Goodbye Gnome
by Matt CholickAfter a good many years, I'm saying goodbye to Gnome. I did know this was coming, but it's still a sad day. The trigger was my Ubuntu 11.10 upgrade. This revision no longer supports the classic/Gnome 2 look. The Unity shell or Gnome 3 are the only choices. Linus has a good quote that sums up my feelings pretty well talking about his experience with Gnome 3:
The developers have apparently decided that it's 'too complicated' to actually do real work on your desktop, and have decided to make it really annoying to do.
They've shifted things to a more tablet friendly/OS X influenced interface. While I think supporting tablets is a fine goal, I object when it degrades my user experience. My desktop has two 23" monitors and my typical workspace has about twenty windows open - a UI built to seduce tablet users is a move completely in the wrong direction to suport work.
This video shows the screen dominating style that Unity uses. It's a distraction. I want my UI simple, clean, and out of the way. Instead we get junk like wobbling windows. It's like the developers forgot the desktop is there to support work and decided instead that it's an end in and of itself.
I could complain for pages but it basically comes down to the fact that I have no desire to use what they're building. It's sad, too, because Gnome 2 was fantastic. Anyway, I'm forced to move on.
I spent my first week post-Gnome using XFCE. It's a reasonably solid environment. It's simple and keeps out of the way. It even has a few simple effects like window shadowing and transparency. After a week I felt pretty comfortable with it. Where it breaks down, though, is the rough edges. For example, editing the programs on the start-menu equivalent tool requires copying around some xml files. It's missing pieces like a graphical tool for disk management. Some missing pieces are installable, but they would come from other desktop environments.

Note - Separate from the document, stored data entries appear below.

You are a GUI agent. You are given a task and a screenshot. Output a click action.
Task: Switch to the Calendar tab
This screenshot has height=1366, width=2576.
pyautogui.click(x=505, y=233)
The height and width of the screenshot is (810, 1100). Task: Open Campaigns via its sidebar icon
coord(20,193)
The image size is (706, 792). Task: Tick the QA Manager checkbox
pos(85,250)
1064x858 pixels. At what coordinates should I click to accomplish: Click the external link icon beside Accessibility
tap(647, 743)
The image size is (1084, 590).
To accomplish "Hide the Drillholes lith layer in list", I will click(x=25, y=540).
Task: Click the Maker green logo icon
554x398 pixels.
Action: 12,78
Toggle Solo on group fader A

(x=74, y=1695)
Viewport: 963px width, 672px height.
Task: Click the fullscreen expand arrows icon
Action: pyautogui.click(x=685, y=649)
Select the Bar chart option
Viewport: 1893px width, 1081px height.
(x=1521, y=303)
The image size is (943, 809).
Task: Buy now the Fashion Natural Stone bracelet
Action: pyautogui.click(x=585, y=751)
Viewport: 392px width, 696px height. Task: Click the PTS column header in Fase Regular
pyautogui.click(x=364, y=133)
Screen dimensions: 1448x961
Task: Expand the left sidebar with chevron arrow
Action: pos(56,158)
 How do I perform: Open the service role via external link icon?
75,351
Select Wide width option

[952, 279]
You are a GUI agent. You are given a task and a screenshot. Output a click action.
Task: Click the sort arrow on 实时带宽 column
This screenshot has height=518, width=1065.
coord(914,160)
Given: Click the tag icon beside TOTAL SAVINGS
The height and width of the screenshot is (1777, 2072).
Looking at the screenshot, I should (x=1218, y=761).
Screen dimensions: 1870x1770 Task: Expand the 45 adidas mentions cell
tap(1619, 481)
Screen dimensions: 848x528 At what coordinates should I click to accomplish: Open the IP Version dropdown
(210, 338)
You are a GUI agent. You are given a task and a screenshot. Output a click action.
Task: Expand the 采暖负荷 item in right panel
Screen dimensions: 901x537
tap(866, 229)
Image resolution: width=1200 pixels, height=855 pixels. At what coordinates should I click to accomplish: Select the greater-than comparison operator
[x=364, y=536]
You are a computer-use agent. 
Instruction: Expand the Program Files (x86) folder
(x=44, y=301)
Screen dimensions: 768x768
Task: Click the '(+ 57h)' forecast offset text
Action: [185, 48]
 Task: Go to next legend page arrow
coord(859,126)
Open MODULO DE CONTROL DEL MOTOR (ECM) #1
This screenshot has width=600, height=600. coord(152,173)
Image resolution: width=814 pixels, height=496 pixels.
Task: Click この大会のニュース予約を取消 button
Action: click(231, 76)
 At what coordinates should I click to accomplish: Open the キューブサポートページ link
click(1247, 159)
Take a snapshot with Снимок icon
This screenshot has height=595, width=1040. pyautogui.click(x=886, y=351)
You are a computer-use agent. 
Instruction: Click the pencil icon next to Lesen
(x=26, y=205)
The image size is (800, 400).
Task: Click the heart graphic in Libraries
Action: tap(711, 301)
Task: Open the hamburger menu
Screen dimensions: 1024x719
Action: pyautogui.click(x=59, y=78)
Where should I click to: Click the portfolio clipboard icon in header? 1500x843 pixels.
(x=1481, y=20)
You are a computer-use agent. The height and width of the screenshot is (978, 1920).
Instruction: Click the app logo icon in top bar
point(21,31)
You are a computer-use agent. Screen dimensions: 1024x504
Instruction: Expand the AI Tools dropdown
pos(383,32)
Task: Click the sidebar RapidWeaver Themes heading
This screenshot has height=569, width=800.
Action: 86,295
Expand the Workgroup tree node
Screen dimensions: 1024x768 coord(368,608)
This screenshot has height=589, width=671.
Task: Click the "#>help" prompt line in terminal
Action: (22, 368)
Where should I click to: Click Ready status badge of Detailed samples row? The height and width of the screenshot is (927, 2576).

I spent my second week using KDE. This environment has pulled it's own version of Gnome 3 in the past with the KDE 4 series. Fortunately, I've never really used KDE before so I don't know about what it lost with the 4 series. KDE is complete in ways that XFCE isn't. It comes with things like graphical system administration tools, a rich editor, and other essentials that XFCE lacks out of the box. The configuration options also dwarf those that XFCE has. I'm not completely happy with it though. In this case the source is less tangible - something is off with the feel and the look. I think this is something I will get over in time, but XFCE has a much better feel to it right out of the box
I haven't decided which I'll stick with, but either will work. My hope is that some of the desktop developers and users feel the same way I do and migrate to XFCE or KDE. XFCE has some real potential.